Evaluation: Each week you are asked to complete several online assignments and to post a “current event” relevant to cybercities. Each of these assignments receives points which together constitute about half the grade for the class. See under Discussion and Private Messages on Sakai for these assignments.

Your book review (see above) counts for 15% of your grade. Due October 16 or before.

Paper: For the rest of your grade, select a topic related to this class. It may be a topic included in the syllabus, or another which could relate to the Internet and urban society. Impact of video games on society? Building local community online? The demise of bricks and mortar bookstores? Selling stuff through social networks? Digital employment in 2015 (or whenever you’ll graduate)? Legalizing online gambling in NJ? The only requirement is that it has something to do with cyber stuff and something to do with cities. Check with me for pre-approval of your topic! Write an academic paper, with correctly cited references. References (at least ten) should include journal articles, books and can include newspaper articles, government documents, etc. Use Google Scholar rather than plain Google! We’ll be using Turn-it-in so do not plagiarize. If you don’t understand what this means, come and talk with me.
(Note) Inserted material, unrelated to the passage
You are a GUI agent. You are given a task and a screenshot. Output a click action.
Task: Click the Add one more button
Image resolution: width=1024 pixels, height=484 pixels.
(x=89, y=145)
No more than two people can select the same topic. You can co-author a paper but it must be at least 15 pages with more references. Unless you indicate otherwise, I will assume you deserve the same grade as your co-author. This can be completed and posted via Sakai any time during the semester but must be done by December 4. It will count for 30% of your grade. The other 5% is for attendance and participation.

Preliminary Schedule (subject to change)

September 4 Introduction to course and mini history of technological change in communications. (PP “Cybercities”)

Start exploring some of the voluminous literature, selecting your paper topic and your book to review. A few places to start include the Berkman Center for Internet and Society at Harvard at http://cyber.law.harvard.edu/home/ Pew Internet Center at http://www.pewinternet.org/ As an antidote to hype about the web, read http://www.theatlantic.com/doc/200807/google “Is Google making us Stupid?” (2008)

http://www.cyburbia.org/ Urban Planning cyber community

Assignments:Current Event (each week); Medium & reading; Collage

September 11 Growth and structure of the net. Uneven development. Digital Divides. One Laptop Per Child. Inveneo. (PP. Cybercities intro continued; olpc)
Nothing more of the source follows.